**Aim of the task**: Repeat exactly, and only, the lines of the entries below from the one with "Task: Click the 'On" through the one with "Task: Select the red circle marker 5", both ends included.

++++++++++

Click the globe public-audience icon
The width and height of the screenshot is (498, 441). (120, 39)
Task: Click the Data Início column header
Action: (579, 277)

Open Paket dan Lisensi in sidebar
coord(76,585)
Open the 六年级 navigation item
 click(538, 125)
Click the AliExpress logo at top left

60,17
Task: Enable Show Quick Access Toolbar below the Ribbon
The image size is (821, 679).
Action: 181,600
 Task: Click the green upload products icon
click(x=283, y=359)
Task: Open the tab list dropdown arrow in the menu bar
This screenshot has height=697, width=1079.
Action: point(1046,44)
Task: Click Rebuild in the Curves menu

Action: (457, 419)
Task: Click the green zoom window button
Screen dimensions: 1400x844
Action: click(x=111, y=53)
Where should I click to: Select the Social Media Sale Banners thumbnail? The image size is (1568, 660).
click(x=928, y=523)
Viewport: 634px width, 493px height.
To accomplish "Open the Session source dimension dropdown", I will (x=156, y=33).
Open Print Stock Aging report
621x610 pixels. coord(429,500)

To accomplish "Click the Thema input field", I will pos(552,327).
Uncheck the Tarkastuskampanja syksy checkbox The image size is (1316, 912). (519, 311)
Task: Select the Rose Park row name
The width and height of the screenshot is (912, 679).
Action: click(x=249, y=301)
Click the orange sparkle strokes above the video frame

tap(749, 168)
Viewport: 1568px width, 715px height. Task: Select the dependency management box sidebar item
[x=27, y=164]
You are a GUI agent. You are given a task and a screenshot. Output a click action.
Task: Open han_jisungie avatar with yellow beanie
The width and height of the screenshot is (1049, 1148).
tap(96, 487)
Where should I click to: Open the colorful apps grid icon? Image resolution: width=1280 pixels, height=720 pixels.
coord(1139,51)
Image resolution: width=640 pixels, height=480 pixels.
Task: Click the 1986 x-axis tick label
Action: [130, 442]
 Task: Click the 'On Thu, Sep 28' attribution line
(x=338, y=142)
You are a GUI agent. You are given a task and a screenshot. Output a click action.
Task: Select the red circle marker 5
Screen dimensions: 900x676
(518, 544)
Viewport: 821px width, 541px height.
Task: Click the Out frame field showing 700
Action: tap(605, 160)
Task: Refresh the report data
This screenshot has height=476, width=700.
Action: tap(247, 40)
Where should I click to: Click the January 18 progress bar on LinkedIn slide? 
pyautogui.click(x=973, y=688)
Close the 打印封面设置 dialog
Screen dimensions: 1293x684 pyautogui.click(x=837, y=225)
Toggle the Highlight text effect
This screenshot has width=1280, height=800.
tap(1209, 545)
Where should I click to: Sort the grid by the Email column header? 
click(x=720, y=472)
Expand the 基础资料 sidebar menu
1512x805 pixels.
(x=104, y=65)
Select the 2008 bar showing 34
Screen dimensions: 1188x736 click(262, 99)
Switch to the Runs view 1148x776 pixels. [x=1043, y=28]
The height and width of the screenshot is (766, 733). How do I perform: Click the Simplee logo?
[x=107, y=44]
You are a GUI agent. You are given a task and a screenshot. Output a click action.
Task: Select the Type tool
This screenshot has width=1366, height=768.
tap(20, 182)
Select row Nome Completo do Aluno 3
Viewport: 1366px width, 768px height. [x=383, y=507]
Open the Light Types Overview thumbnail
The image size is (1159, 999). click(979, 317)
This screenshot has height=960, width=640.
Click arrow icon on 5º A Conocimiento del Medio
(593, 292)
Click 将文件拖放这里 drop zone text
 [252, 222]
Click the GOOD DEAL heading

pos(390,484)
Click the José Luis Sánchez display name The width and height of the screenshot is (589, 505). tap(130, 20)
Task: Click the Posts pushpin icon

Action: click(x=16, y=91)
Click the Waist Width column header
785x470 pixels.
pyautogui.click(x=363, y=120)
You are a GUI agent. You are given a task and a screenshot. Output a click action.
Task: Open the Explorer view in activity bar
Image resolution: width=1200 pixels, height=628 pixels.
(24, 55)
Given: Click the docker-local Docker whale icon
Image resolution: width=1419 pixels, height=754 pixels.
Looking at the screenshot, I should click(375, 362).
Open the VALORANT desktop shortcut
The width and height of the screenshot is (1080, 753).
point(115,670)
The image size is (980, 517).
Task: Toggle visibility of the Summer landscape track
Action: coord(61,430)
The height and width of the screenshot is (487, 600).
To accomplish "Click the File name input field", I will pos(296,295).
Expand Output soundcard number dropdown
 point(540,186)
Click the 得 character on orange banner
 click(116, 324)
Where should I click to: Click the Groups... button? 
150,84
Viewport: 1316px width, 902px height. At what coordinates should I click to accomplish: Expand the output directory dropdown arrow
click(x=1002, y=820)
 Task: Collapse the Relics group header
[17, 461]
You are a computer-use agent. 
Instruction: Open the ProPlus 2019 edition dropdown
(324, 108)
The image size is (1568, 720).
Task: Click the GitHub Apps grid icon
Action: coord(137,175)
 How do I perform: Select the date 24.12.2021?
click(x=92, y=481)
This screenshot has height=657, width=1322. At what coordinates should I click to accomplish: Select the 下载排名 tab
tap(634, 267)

++++++++++

**Answer for this exercise**:
 Task: Click the 'On Thu, Sep 28' attribution line
(x=338, y=142)
You are a GUI agent. You are given a task and a screenshot. Output a click action.
Task: Select the red circle marker 5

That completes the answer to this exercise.